• [ENTRIES SUPPLIED]
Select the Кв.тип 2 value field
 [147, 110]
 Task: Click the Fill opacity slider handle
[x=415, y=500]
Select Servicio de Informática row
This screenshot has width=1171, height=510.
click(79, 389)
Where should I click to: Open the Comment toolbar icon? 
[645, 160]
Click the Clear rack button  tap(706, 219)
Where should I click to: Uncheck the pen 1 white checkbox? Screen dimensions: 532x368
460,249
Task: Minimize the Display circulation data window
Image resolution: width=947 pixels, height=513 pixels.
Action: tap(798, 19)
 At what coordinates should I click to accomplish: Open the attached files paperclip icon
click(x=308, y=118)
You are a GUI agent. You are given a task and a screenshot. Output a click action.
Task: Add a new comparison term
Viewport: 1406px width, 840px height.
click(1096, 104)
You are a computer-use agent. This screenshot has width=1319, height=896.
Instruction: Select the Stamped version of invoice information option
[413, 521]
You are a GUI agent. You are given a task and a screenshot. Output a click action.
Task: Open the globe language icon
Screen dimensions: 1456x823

• [TASK DETAILS] Repeat the material exactly, please, so that each line matches its source.

• [ANSWER FOR THIS EXERCISE]
Select the Кв.тип 2 value field
 [147, 110]
 Task: Click the Fill opacity slider handle
[x=415, y=500]
Select Servicio de Informática row
This screenshot has width=1171, height=510.
click(79, 389)
Where should I click to: Open the Comment toolbar icon? 
[645, 160]
Click the Clear rack button  tap(706, 219)
Where should I click to: Uncheck the pen 1 white checkbox? Screen dimensions: 532x368
460,249
Task: Minimize the Display circulation data window
Image resolution: width=947 pixels, height=513 pixels.
Action: tap(798, 19)
 At what coordinates should I click to accomplish: Open the attached files paperclip icon
click(x=308, y=118)
You are a GUI agent. You are given a task and a screenshot. Output a click action.
Task: Add a new comparison term
Viewport: 1406px width, 840px height.
click(1096, 104)
You are a computer-use agent. This screenshot has width=1319, height=896.
Instruction: Select the Stamped version of invoice information option
[413, 521]
You are a GUI agent. You are given a task and a screenshot. Output a click action.
Task: Open the globe language icon
Screen dimensions: 1456x823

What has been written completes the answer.